One of the best perks for Arvest in the deal, Brackett said, is the solid loan portfolio they get from Bear State, which runs a very clean operation with just 1% of its $1.649 billion loan portfolio being non-performing.

“I believe this deal is a big win for Arvest in every way namely because it should be accretive to earnings right away,” he added.

The acquisition was an all-cash deal valued at $391 million, which also gave Bear State investors a nice premium on a stock that was already trading a solid premium relevant to earnings, Brackett said. Dominick agreed the price paid looked to be a win-win for each party and said it would be uncharacteristic for Arvest to overpay given the bank’s conservative ownership.

As acquisitions go, this is the first deal Arvest has made since 2013 and Brackett said it looks as though bank ownership has been judicious at what they have considered for acquisition. The deal will put Arvest at about $20 billion in assets and make it one of the largest privately held regional banks in the country.

Although all Arvest branches are technically part of the same Fayetteville charter, the company maintains 16 separate community bank markets in Arkansas, Missouri, Kansas and Oklahoma, each with its own executive team and advisory board.

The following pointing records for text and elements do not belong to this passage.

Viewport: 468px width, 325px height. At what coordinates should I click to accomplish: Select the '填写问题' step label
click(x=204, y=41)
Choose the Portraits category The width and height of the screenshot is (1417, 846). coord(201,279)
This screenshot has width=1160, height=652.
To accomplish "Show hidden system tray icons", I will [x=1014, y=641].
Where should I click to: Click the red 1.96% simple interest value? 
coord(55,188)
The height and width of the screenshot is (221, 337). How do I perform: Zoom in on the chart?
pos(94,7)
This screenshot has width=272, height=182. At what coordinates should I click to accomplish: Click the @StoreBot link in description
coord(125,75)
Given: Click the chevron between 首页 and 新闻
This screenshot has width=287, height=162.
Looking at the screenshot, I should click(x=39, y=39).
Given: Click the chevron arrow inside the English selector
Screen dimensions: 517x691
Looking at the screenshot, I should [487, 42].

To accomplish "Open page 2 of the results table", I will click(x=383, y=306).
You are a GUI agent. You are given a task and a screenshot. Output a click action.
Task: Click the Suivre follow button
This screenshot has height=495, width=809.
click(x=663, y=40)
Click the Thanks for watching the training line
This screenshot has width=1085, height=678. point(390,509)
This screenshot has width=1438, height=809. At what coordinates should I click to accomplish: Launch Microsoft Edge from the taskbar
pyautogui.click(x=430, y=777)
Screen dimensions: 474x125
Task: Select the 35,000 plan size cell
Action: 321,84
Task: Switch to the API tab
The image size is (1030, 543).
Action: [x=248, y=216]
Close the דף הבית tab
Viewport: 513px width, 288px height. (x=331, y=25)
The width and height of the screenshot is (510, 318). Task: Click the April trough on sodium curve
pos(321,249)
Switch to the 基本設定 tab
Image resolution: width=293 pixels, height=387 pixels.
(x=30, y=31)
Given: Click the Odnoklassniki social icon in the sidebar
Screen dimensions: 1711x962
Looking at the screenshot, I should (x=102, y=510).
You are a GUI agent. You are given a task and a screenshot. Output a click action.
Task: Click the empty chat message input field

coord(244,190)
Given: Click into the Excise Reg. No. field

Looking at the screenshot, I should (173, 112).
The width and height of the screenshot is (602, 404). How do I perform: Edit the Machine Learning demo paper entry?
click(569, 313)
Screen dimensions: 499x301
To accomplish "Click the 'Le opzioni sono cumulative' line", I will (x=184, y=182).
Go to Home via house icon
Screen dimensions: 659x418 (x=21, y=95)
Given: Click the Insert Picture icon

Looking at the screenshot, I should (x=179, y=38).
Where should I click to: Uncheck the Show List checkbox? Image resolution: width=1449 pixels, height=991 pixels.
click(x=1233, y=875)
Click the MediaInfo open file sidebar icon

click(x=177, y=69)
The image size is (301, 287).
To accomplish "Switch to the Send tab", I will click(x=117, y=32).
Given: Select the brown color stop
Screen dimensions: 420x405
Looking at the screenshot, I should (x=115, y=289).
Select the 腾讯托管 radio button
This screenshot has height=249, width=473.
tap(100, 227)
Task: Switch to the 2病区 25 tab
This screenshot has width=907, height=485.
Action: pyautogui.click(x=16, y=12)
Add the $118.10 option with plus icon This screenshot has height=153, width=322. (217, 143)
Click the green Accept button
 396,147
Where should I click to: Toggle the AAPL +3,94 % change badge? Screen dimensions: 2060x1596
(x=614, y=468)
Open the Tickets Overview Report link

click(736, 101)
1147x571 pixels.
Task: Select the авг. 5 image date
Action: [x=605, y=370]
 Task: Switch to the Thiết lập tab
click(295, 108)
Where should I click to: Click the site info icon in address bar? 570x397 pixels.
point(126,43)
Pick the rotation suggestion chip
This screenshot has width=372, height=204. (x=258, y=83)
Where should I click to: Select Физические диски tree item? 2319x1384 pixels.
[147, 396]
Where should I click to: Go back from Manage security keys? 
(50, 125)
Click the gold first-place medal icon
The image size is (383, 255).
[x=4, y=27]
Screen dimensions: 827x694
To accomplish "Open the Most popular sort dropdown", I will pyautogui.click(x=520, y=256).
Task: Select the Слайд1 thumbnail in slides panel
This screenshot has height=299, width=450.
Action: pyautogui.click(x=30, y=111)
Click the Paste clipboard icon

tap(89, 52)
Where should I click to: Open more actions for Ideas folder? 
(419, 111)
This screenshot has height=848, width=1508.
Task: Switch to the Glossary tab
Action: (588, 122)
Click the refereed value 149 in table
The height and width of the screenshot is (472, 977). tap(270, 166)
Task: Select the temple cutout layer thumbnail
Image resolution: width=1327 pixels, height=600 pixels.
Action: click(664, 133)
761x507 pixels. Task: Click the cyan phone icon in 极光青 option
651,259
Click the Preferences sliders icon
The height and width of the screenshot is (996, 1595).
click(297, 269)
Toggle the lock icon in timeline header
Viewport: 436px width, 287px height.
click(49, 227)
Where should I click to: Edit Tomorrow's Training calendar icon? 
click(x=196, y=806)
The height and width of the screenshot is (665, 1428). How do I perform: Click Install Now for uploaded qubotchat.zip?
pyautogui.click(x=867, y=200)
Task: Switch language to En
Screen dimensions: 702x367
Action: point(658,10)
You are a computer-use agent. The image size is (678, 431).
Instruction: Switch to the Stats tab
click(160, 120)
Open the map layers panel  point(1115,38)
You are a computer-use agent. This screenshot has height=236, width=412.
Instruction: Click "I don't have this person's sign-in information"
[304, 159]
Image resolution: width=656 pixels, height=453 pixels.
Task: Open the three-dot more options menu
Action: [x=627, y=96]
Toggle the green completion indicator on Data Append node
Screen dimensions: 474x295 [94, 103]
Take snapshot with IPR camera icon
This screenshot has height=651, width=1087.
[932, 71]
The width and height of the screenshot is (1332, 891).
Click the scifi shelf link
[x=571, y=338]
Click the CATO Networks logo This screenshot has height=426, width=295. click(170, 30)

Craig Rivaldo, president of Arvest Benton County, told Talk Business & Politics, Arvest leadership is excited to bring its services to the rural markets that can sometimes be overlooked. He said this mission goes deep into the bank’s DNA and the Bear State deal gives Arvest access to several smaller markets.

Of the 34 markets in which Bear State operates there were 18 which are new to Arvest. In Arkansas those include the smaller towns such as Ashdown, De Queen, Dierks, Glenwood, Manila, Monette, Mount Ida, Nashville and Waldron, in addition to the larger city of Jonesboro.